## EXERCISE SET
a – In the Harounoff interview below, do these statements agree with the text? (i) Harounoff's grandparents left Iran after the 1979 revolution. (ii) Harounoff works under Israel's UN ambassador Danny Danon. (iii) One set of his grandparents first moved to Italy. For each one, answer yes or no and quote the words that decide it.
b – Pick up the Harounoff interview below where it stops, and write the next part.

## PAGE TEXT
In his new book, Harounoff chronicles the descent of the once great nation of Persia and the current struggles and protests of the Iranian people against a dictatorial regime. Interview.
Before it became known as the Islamic Republic of Iran, following the 1979 Iranian Revolution, the country known as Persia was celebrated as one of history’s oldest and most advanced civilizations. Dating back thousands of years, the Persian Empire was renowned for its rich heritage and imposing strength. Megillat Esther marks the ancient prominence of its leader, who ruled from “Hodu ad Kush”.
After the revolution, everything changed. The Islamist regime’s takeover of a vast country plunged it into political and economic strife. It is a nation that is now notorious for its strict enforcement of austere religious laws, its nuclear ambitions, its support of proxy wars that threaten Western civilization, and its virulent hatred for the United States and Israel.
Jonathan Harounoff is a descendant of Persian Jews. He is a British journalist who works as Israel’s international spokesperson at the United Nations under Israel’s Ambassador to the United Nations Danny Danon. In a new book, Harounoff chronicles the descent of the once great nation of Persia and the current struggles and protests of the Iranian people against a dictatorial regime.
With an initial focus on the 2022 massive protest in Iran, triggered by the brutal killing of Kurdish-Iranian woman Mahsa Jina Amini, the award-winning author details the momentous protests that have shook Iran in Unveiled: Inside Iran’s #WomanLifeFreedom Revolt.
The Twelve Day War between Israel and Iran this past summer reignited debate about the future of a regime that has fueled conflict around the globe since its inception. And the timing of the battle has made Harounoff’s observations even more timely.
Sitting in the lobby of the United Nations headquarters, a young and cultivated Harounoff discussed his Persian background with me and shared insights into the challenges that both Jews and non-Jews face in today’s Iran. The irony of such a discussion in in such a place did not go unnoticed, and only served to emphasize the severity of the topic and the urgent need to confront it.
Can you talk about your background as someone with Jewish Iranian roots and what that means to you?
My mother is from Israel and my father is from London, but my grandparents are from what’s considered the holy city of Mashad in Iran. They left before the 1979 revolution, but I grew up surrounded by Farsi, Persian culture, Persian carpets and foods. This was also infused with Israeli culture and that mixture always made me very interested in the region and these tensions. It led me to want to explore what happened before and after 1979.
When did your grandparents leave and what was the impetus for their emigration?
They left in the late 1950s and early 1960s, before the whole upheaval. One set moved to Israel, and the other to Italy. They eventually all found their way to Israel, where my parents met. At the time, there wasn't the kind of institutional antisemitism in Iran that you see today, but there was still strain, especially following the establishment of the State of Israel. There were certain isolated incidents that made a lot of Jewish people feel unsafe and vulnerable.
There were different instances that caused people to leave at different times. That's why there were many different waves, unlike other parts of the Middle East, where there was a kind of forced expulsion after Israel became a state. It's also why today Iran still has the second largest population of Jewish people in the Middle East, because there was never this policy of forced expulsion.
Jews from Iran seem to prefer being called “Persian”, and some bristle at being referred to as “Iranians". Do they want to disassociate themselves from the revolution?

## RECORDS SHOWN
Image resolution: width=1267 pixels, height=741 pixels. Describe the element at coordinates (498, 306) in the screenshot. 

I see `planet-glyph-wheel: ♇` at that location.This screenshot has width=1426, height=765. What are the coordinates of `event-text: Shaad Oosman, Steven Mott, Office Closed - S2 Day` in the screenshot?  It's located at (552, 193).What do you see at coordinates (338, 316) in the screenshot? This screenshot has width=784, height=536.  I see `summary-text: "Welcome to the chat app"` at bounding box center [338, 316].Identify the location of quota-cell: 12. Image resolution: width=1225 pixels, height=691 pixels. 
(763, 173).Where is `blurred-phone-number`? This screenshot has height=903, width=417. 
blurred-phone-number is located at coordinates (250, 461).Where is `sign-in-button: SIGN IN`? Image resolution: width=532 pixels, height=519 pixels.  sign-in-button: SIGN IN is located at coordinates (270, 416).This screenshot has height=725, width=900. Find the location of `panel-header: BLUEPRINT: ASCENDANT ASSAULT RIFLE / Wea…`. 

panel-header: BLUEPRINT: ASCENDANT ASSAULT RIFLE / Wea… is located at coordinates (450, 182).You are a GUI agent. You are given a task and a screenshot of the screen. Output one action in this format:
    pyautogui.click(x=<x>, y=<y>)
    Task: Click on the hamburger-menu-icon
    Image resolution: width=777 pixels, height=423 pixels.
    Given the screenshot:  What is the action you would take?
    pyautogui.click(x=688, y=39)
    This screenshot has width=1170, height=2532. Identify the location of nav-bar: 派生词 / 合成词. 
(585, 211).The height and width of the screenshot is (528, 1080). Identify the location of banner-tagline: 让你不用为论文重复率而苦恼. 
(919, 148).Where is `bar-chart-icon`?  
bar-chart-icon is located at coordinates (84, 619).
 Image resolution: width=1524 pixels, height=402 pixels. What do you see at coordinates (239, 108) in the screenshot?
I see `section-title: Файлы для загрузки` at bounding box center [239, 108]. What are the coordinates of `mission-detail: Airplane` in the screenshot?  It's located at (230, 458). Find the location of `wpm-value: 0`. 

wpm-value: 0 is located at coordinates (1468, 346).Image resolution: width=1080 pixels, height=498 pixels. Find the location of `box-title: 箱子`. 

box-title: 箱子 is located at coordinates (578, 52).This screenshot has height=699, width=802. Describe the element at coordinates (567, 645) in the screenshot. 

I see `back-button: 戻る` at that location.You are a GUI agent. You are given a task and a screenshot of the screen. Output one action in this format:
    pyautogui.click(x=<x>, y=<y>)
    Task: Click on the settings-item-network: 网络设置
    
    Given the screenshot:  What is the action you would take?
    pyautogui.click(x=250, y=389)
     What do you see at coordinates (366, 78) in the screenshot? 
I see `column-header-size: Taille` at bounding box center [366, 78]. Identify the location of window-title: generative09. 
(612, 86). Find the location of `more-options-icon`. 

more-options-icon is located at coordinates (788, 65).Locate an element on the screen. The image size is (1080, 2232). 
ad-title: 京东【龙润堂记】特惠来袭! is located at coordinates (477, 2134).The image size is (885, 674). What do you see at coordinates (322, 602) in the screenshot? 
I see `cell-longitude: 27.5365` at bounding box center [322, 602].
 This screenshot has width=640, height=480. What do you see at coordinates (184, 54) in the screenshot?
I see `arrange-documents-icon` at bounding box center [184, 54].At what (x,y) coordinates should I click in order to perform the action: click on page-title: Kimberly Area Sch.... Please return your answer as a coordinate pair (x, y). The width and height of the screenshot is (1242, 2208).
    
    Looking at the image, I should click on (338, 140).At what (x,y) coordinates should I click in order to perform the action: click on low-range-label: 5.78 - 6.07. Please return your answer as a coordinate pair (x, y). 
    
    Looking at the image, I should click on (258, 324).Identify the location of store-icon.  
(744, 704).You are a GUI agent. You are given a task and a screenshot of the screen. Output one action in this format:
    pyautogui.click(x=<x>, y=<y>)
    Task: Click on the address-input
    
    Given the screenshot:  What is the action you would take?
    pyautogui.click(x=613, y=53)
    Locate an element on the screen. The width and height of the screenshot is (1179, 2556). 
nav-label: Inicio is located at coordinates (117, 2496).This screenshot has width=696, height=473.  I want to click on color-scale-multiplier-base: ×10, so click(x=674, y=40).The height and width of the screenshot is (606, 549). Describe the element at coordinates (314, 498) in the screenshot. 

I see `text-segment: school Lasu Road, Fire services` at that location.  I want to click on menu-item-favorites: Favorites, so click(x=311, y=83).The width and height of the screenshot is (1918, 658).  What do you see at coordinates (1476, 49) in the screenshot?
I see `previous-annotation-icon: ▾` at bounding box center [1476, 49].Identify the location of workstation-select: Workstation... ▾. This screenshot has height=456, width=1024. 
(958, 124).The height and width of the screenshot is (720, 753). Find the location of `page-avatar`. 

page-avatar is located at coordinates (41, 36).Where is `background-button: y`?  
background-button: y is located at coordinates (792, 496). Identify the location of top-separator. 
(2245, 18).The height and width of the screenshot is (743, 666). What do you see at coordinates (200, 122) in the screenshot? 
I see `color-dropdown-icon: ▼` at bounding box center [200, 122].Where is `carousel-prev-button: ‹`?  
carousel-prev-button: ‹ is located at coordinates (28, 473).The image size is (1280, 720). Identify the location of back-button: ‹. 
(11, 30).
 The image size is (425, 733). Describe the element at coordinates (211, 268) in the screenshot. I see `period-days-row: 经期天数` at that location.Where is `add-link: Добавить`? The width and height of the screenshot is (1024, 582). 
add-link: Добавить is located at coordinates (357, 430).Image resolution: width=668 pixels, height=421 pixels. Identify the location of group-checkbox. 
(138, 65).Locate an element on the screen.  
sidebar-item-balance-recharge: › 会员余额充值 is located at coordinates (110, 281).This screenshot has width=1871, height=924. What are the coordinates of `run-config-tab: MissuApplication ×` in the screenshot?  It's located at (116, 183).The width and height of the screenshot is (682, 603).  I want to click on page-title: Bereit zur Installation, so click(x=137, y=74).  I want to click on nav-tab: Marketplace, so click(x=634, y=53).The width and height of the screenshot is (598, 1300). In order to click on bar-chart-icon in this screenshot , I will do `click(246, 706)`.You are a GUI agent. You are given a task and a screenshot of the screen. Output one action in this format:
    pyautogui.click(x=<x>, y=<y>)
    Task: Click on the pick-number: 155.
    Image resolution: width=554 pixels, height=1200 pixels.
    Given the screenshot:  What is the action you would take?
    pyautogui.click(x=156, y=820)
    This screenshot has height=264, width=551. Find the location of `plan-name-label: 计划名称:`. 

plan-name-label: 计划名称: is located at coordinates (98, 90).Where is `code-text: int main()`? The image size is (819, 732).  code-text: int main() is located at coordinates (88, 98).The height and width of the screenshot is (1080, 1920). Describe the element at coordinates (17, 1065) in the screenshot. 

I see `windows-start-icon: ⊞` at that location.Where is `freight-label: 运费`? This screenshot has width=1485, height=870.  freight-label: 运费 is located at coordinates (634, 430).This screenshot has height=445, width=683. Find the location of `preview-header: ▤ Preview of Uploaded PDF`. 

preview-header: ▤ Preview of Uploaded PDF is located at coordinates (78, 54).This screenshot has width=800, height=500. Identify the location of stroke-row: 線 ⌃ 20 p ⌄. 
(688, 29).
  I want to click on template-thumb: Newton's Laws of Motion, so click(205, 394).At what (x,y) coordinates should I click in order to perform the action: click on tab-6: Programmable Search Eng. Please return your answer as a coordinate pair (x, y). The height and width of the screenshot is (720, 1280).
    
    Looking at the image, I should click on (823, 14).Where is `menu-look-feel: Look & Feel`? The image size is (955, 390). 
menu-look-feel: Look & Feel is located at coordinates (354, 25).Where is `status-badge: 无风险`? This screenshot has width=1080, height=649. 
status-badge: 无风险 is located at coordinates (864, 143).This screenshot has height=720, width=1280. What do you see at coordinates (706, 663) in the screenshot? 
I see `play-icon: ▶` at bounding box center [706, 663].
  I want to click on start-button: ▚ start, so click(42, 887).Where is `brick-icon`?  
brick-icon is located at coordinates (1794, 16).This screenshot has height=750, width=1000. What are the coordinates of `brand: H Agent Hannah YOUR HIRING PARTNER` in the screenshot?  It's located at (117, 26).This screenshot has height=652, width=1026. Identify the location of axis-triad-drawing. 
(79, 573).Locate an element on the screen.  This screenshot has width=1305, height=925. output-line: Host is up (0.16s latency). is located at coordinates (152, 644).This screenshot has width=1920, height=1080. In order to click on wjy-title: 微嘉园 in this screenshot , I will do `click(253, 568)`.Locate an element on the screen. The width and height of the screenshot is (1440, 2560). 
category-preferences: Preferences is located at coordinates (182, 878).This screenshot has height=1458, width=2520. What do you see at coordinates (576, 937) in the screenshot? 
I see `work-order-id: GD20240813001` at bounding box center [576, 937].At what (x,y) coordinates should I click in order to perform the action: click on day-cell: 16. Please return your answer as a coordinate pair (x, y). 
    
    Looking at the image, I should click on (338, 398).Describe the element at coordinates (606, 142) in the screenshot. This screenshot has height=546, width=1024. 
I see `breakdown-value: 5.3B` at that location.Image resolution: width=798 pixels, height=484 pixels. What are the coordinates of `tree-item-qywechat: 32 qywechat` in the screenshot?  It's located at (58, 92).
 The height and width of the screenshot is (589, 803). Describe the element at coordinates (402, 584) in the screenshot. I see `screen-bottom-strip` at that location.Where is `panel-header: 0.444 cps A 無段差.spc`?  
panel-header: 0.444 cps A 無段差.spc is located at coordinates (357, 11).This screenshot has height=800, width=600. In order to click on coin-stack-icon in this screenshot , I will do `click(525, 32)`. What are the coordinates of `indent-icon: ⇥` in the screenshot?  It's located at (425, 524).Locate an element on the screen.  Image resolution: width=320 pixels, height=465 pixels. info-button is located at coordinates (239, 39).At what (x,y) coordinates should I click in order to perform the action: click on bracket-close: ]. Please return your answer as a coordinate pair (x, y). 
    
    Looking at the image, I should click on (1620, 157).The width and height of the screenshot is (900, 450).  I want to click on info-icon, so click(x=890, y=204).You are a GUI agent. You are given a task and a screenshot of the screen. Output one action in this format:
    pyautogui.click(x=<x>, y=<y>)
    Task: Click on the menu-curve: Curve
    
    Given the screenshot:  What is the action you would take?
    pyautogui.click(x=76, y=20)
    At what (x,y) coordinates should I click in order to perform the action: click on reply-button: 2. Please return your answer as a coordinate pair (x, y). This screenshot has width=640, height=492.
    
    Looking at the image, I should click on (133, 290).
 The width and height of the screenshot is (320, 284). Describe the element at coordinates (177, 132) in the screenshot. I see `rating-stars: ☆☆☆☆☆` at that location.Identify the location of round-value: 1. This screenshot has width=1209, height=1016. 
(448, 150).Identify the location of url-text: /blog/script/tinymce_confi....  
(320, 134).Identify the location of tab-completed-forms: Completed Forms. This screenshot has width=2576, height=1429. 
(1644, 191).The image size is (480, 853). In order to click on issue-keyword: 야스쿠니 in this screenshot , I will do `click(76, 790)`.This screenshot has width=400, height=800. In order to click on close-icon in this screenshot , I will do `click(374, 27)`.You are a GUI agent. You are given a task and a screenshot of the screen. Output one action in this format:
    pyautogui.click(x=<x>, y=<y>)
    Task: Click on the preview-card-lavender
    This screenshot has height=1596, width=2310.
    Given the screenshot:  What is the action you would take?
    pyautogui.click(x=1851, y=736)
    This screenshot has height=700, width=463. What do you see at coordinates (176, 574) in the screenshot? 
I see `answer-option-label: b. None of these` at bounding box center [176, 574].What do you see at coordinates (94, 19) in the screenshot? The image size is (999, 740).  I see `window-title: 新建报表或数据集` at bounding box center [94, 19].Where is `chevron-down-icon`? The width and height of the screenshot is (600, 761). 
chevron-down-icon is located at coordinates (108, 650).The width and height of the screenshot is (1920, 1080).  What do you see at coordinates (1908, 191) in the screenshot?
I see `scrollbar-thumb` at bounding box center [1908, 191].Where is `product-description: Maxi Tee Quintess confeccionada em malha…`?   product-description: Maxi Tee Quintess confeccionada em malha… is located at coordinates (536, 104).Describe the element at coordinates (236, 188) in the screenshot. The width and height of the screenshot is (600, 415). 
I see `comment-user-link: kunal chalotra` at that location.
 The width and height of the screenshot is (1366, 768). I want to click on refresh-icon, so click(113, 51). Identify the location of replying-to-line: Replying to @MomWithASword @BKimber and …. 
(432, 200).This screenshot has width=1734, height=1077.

## YOUR WRITTEN ANSWERS
a –
(i) No: "They left before the 1979 revolution"
(ii) Yes: "works as Israel’s international spokesperson at the United Nations under Israel’s Ambassador to the United Nations Danny Danon"
(iii) Yes: "One set moved to Israel, and the other to Italy."

b –
I think that may be one reason. When you describe yourself as a Persian, you're connecting yourself to the millennia-old history and civilization that existed there, long before the 46-year-old Islamic Republic. But if you're being realistic, Persia doesn't exist anymore as a country or as an empire. The most accurate technical term would be to describe yourself as an Iranian Jew, but people have romantic ideas. It's nostalgia. They want to connect themselves to this broader history, which is more than warranted because people forget that there's a difference between the two and a half-thousand-year-old Persian civilization and the 46-year-old Islamic Republic.
With the ongoing anti-Israel animus, why would the Jewish community remain? Can they leave and if so, why don't they?
It is a very sensitive subject. The Jewish people are vulnerable. They were before the Twelve Day War, and especially since. But in answer to your question about whether or not they can leave, it's tense. I don't want to comment on it.
However, I do know that many Jews stay in Iran for personal or financial reasons. Some can't afford to leave or have existing business interests. Others love the country because it’s the country that they and their families have been in for thousands of years, and they don't want to be forced to leave as a result of the 46-year-old regime.
Chabad has been involved since 1979. There was an extraordinary operation called Operation Exodus, orchestrated by the Lubavitcher Rebbe himself. He brought out 1800 Iranian Jewish children from Iran during the revolution to Crown Heights and housed them with different families, who brought up these children. Many stayed in Crown Heights or went to Baltimore and elsewhere. I even remember that the Rebbe ensured that they would be allowed to have kitniot during Pesach. It was extraordinary.
However, I think the Jewish community in Iran is extremely unique. They've been able to endure, survive, and at times thrive under the Islamic Republic by mostly staying anonymous. And they do have certain rights afforded it to them, but not for reasons that you would expect. Jews are allowed to observe their Judaism and practice openly. They have synagogues, restaurants, a shochet, all kinds of things. But there has to be a very clear distinction between their Judaism and their Zionism, and there has to be no connection to the State of Israel, no open support. If anything, they have to exhibit the opposite, which is why you sometimes see Jewish people on the front lines of state-run media with these propaganda images condemning the State of Israel and the Zionist regime.
Do you think the Iranian regime affords the Jewish community these rights to prove they are not antisemitic, holding up their Jewish community almost like a trophy?
Absolutely. The Jewish community is a very effective propaganda tool to be used and propped up at times like this to show that the regime is not antisemitic. But at the same time, they continue to hold annual Holocaust denial competitions and quite openly talk about their desire to destroy the Jewish State of Israel,
Very recently, after the Twelve Day War, there was glossy state-run campaign video, in which they said that they were going to be uprooting all the Jews. There was a sort of mass arrest campaign after the war of people who were accused of being with the Mossad and spying on behalf of Israel. They weren't all Jewish, but dozens of people were arrested.
Do we know what happened to them?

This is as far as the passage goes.